> What the task requires:
Every entry below should be reproduced exactly; no picture is to be included.

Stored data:

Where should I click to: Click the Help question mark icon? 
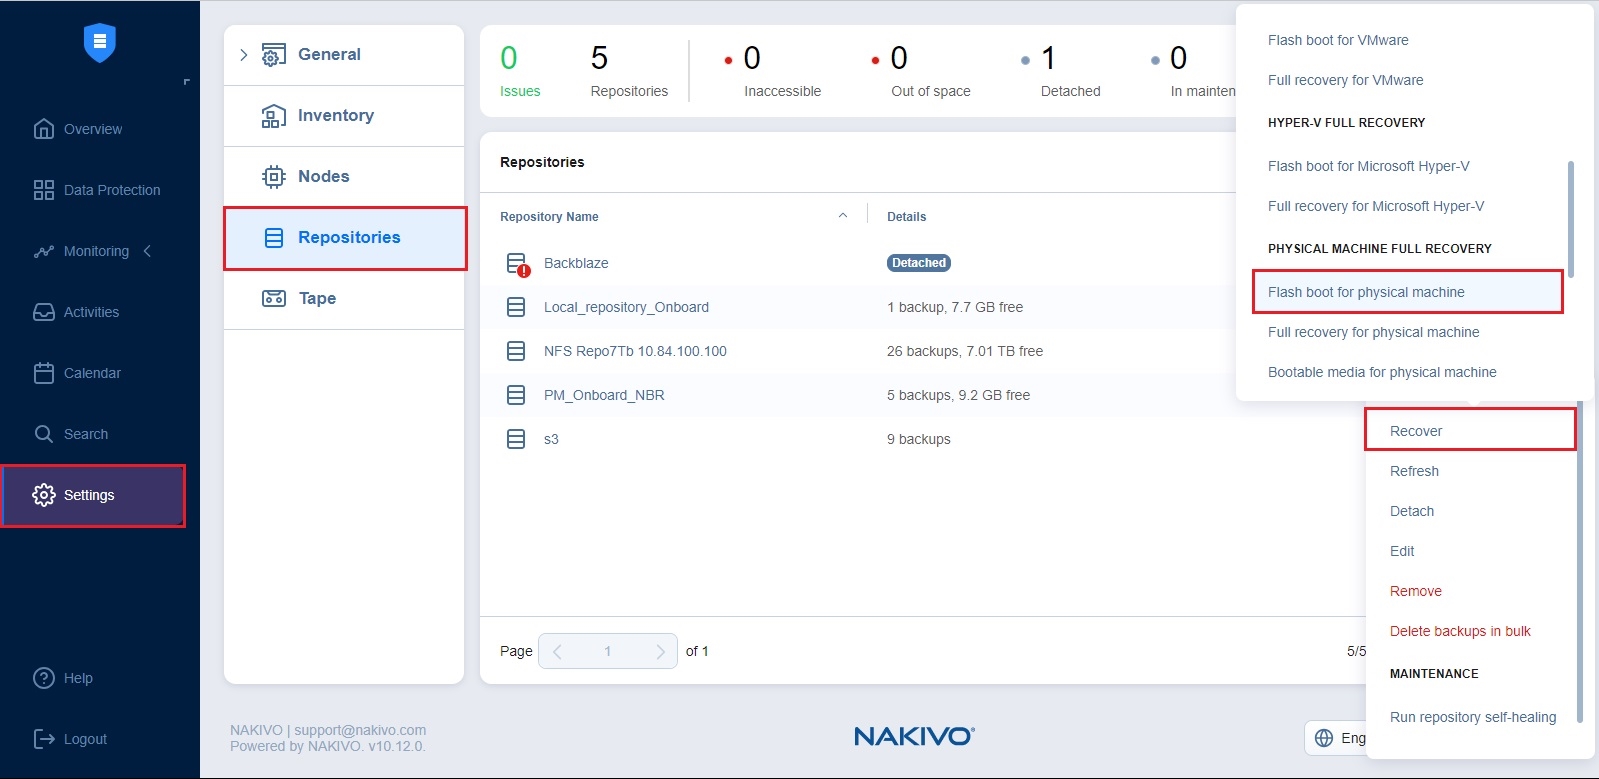[x=43, y=678]
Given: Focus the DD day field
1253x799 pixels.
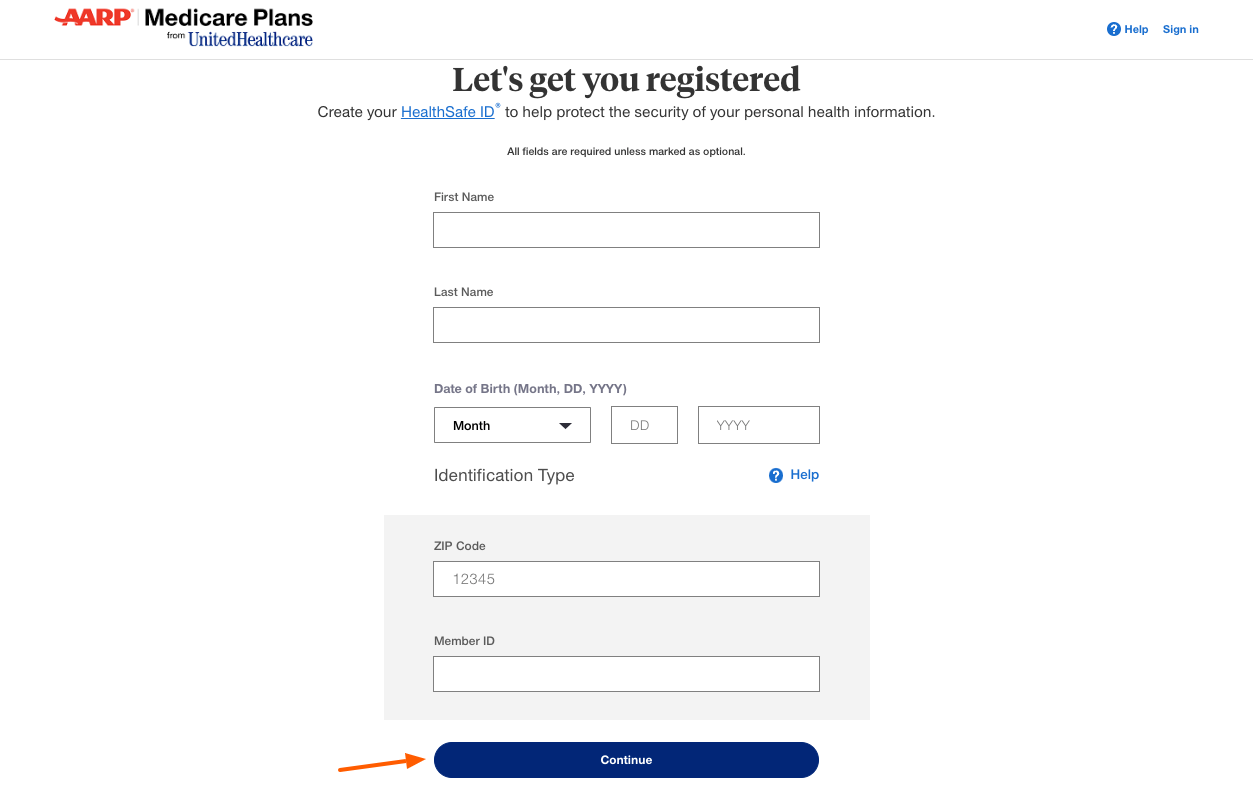Looking at the screenshot, I should pos(644,425).

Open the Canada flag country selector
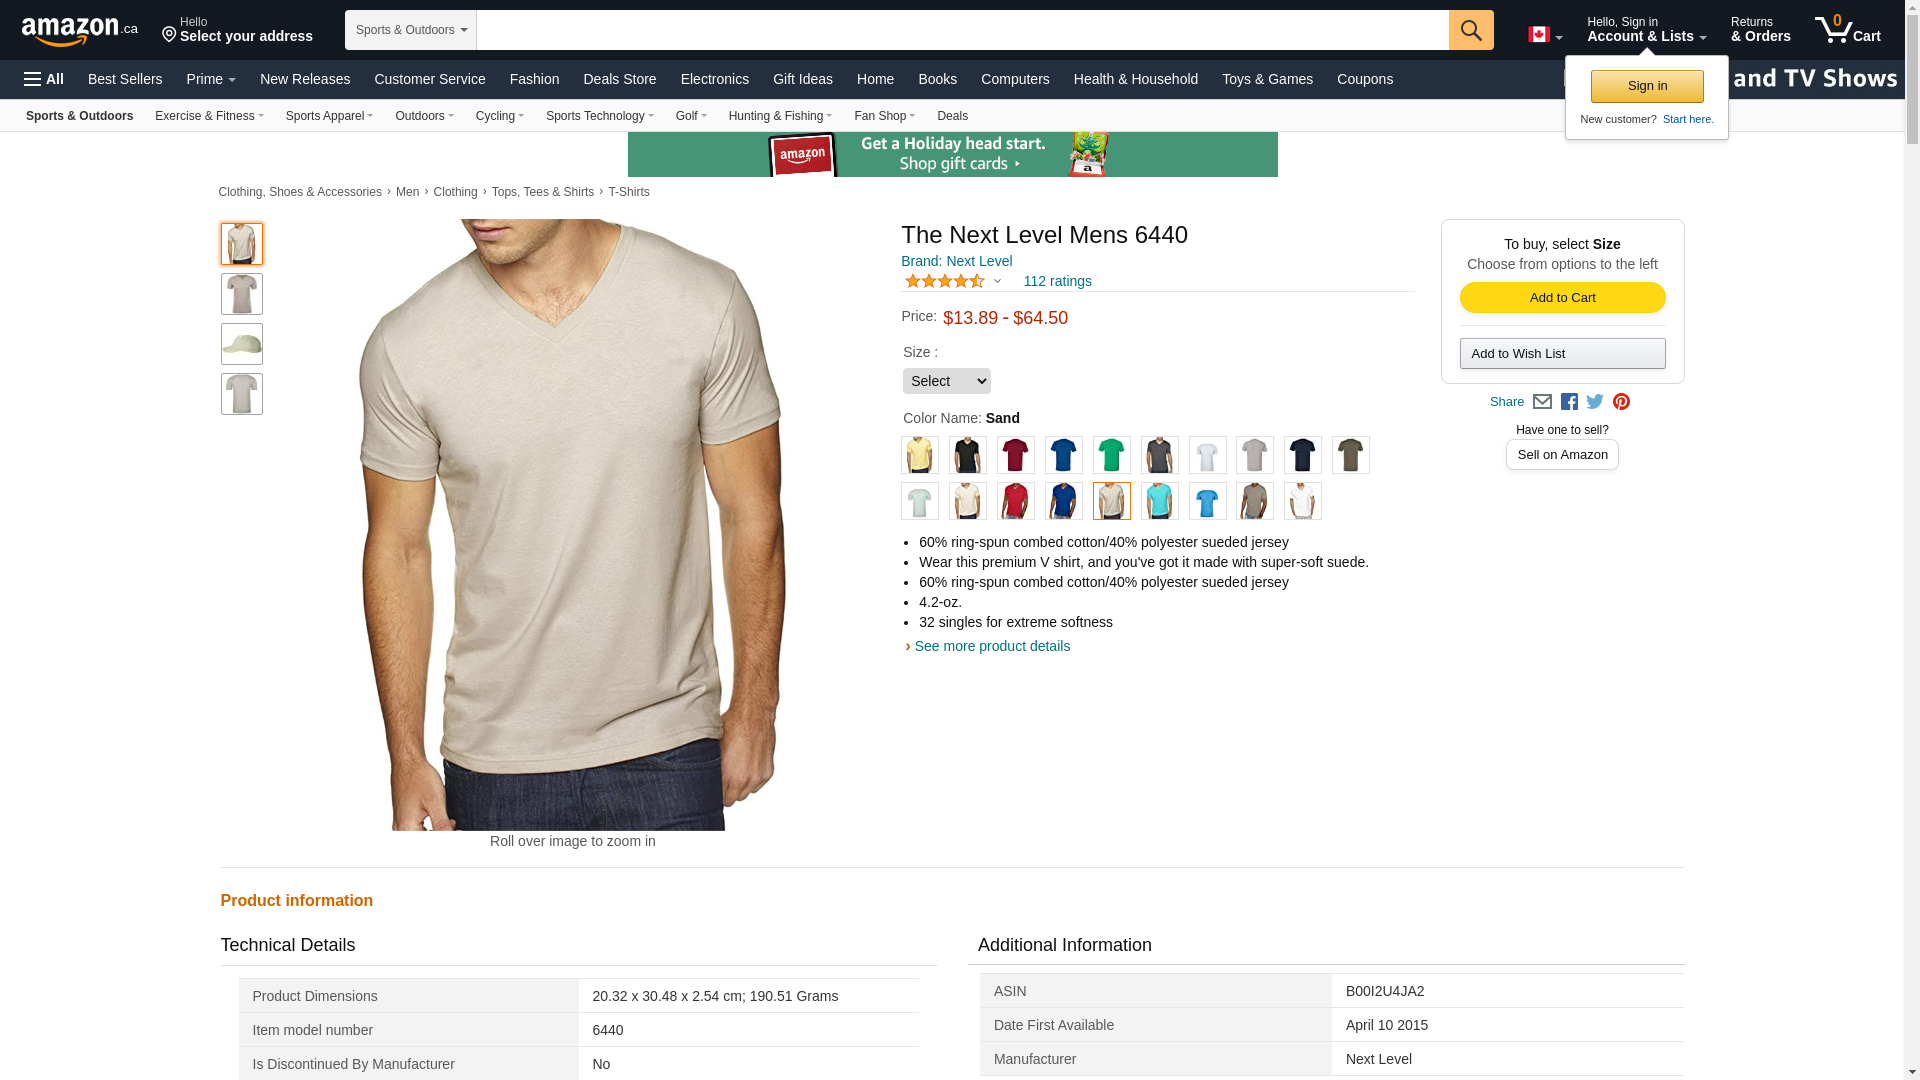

> Written reply:
Where should I click to: Click the Help question mark icon? 
[x=43, y=678]
Given: Focus the DD day field
1253x799 pixels.
Looking at the screenshot, I should pos(644,425).

Open the Canada flag country selector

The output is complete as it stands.